To test further the potential role of these genes in auxin biosynthe-
sis, we constructed four different pdc triple mutant combinations in
the sensitized wei8-1 mutant background, but again failed to
observe any auxin-related defects beyond those of wei8 alone (see
Supplemental Figure 1D online). Finally, we also took a comple-
mentary approach and overexpressed all four Arabidopsis PDCs in
the wild-type plants using the strong constitutive 35S promoter.
Again, we were unable to detect any auxin-related phenotypes in
any of these lines (see Supplemental Figure 1D online).
Consistent with our findings, PDC1 and PDC2 were previously
implicated in ethanolic fermentation: A KO allele of PDC1 was
shown to be hypersensitive to anoxia (Kürsteiner et al., 2003),
whereas overexpression of either PDC1 or PDC2 resulted in
increased resistance to low oxygen levels (Ismond et al., 2003).

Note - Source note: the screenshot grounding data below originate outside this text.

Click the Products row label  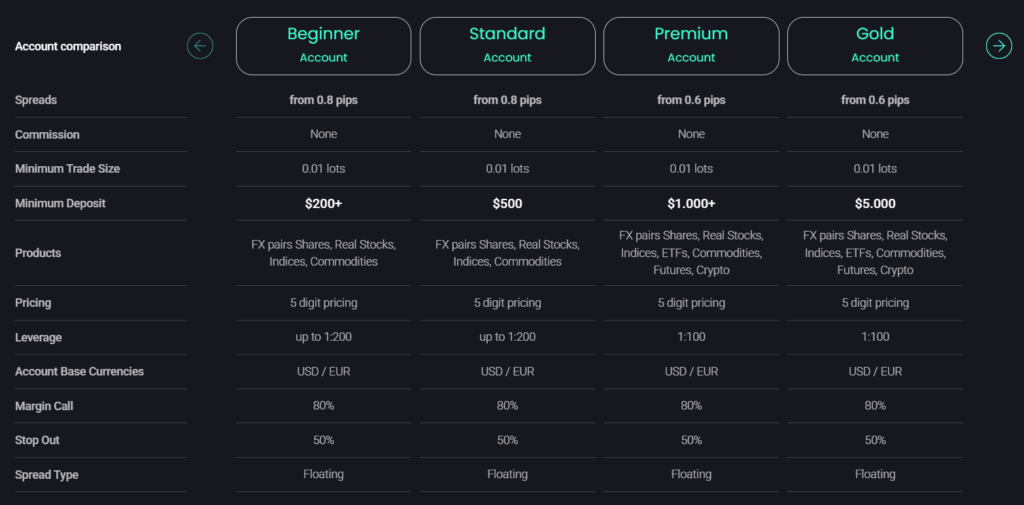(38, 253)
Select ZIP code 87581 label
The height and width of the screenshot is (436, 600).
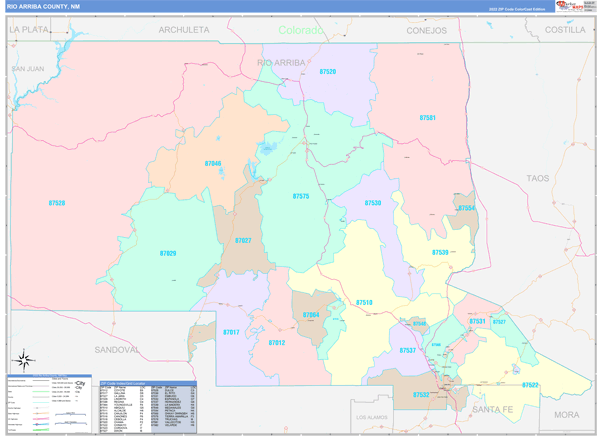427,117

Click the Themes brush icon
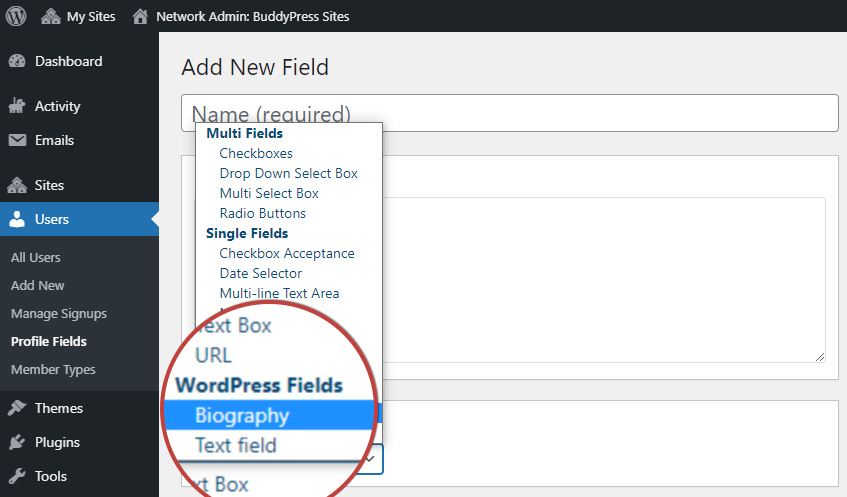[17, 408]
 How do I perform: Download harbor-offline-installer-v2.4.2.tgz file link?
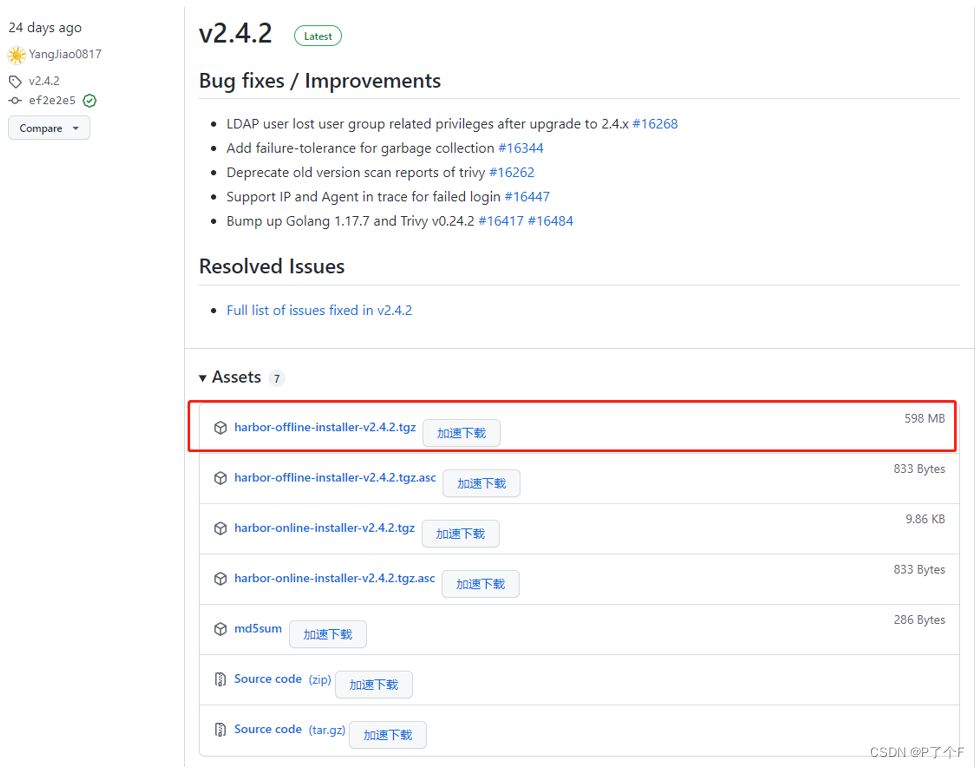(325, 427)
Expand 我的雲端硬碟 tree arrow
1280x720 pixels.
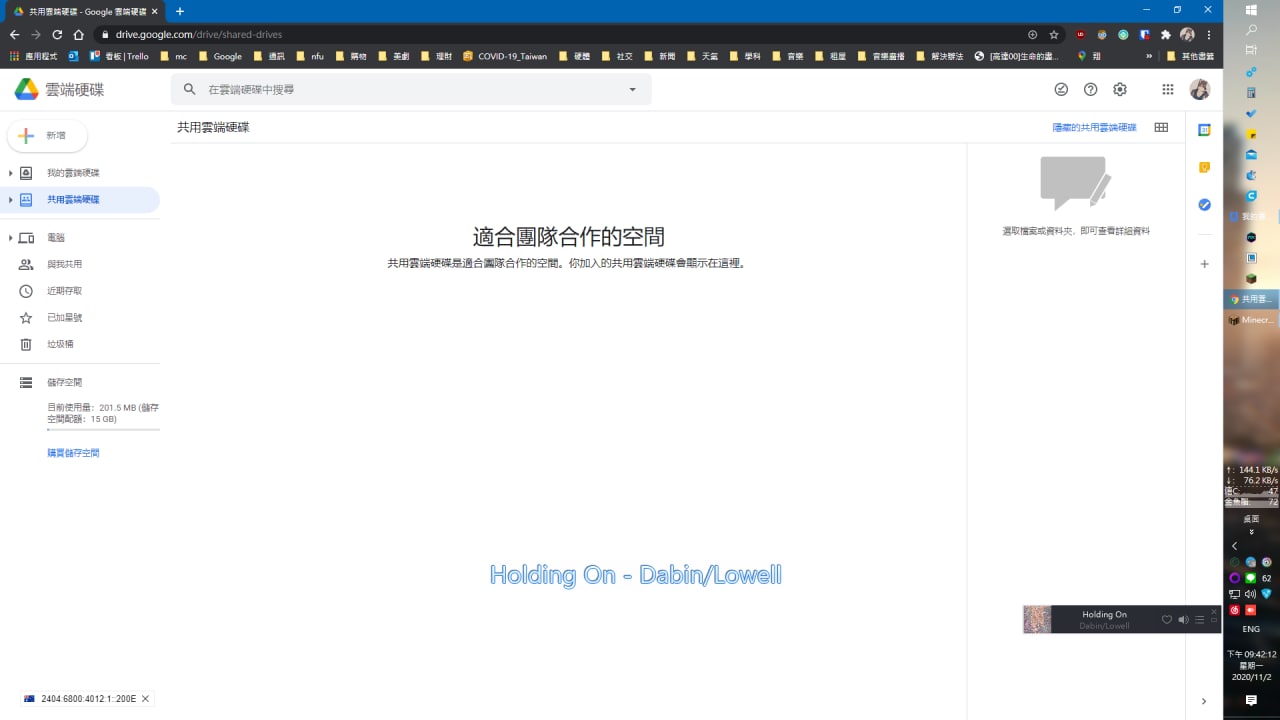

These data, together with the lack of auxin-related defects in
multiple pdc mutants and the inability of any of the PDCs to use
IPyA as a substrate in vitro (Ye and Cohen, 2009), suggest that
the PDC gene family may not be involved in auxin biosynthesis in
plants. Therefore, a completely revised working model of how
IPyA is converted into IAA is required.
DISCUSSION
To date, none of the four predicted routes of auxin biosynthesis in
plants have been experimentally resolved in full. The current
models of the auxin biosynthetic pathway, although obviously
very useful, should be considered as “working hypotheses”

Figure 6. Quantification of the Levels of IAA and IAA Catabolites/Conjugates.

Levels of free IAA (A), oxIAA (B), IAAsp (C), and IAGlu (D) were quantified in 2-week-old plants of Col, wei8-2, wei8-2 tar2-1, and yuc1/2/4/6 with and
without the TAA1:YUC1 transgene. The bars represent average levels (6 SD) of three independent biological replicates. The tables below the bar graphs
indicate P-values of the genotype comparisons in an ANOVA analysis. *, **, and *** correspond to P-values of 0.05 > p > 0.01, 0.01 > p > 0.001, and p <
0.001, respectively. F.W., fresh weight.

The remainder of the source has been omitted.